You discover, in July it only takes two fingers to drive your car, because your steering wheel is so hot.
The best parking is determined by shade…..not distance.
You realize that “Valley Fever” isn’t a disco dance.
You can make sun tea instantly.
Hotter water comes from the cold water tap than the hot one.
It’s noon in July, kids are on summer vacation and yet all the streets are totally empty of both cars and people.
You burn your hand opening the car door.
You think a red light is merely a suggestion.
All of your out-of-state friends start to visit after October but clear out come the end of April.
You think 60 tons of crushed red rock makes a beautiful yard.
Your house is made of stucco and has a red clay tile roof.
Vehicles with open windows have the right-of-way in the summer.
People who have black cars or black upholstery in their car are automatically assumed to be from out of-state or nuts.

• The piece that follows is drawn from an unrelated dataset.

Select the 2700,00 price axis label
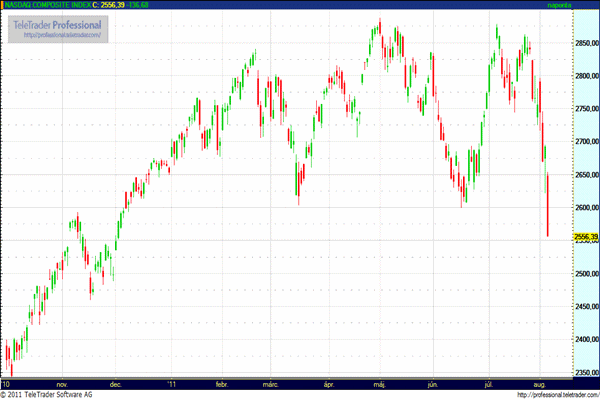This screenshot has height=400, width=600. [x=584, y=142]
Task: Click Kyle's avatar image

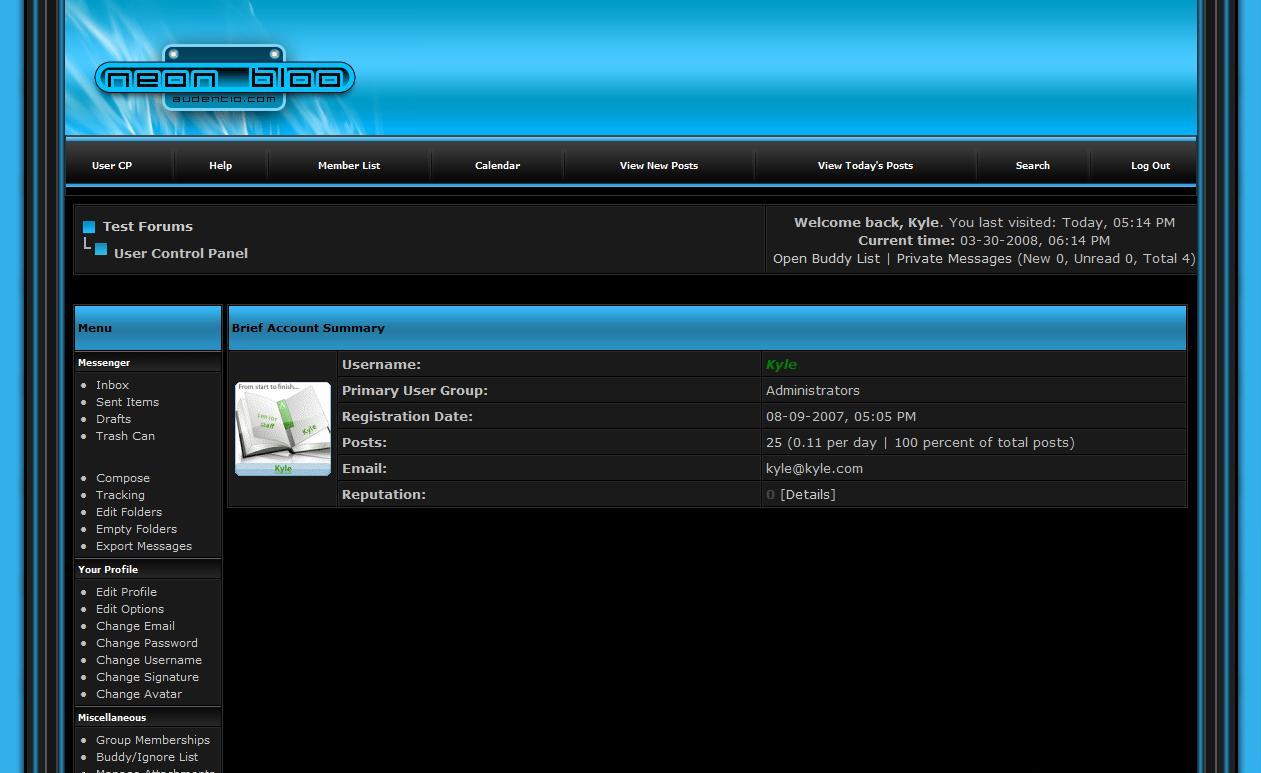Action: pyautogui.click(x=283, y=428)
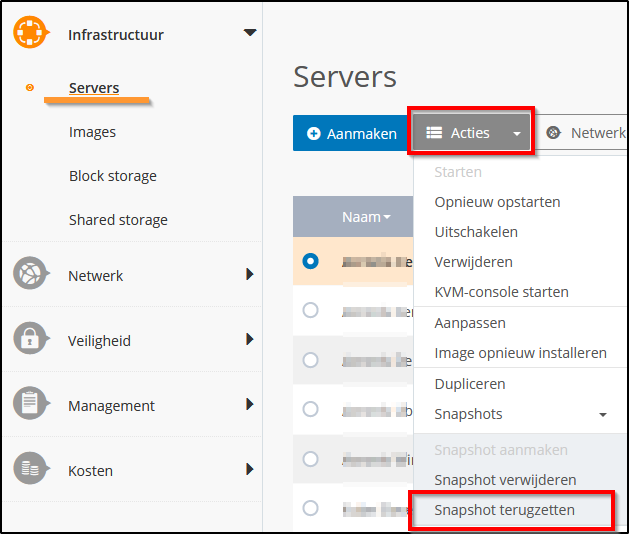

You know better than to get into a car with leather seats if you’re wearing shorts.
You know a swamp cooler is not a happy hour drink.
You take rain dances seriously.
When a rainy day puts you in a good mood.
When you drive two miles around a parking lot looking for a shady place
The temperature drops below 95 and you feel a bit chilly.
You would give anything to be able to splash cold water on your face.
You realize that asphalt has a liquid state.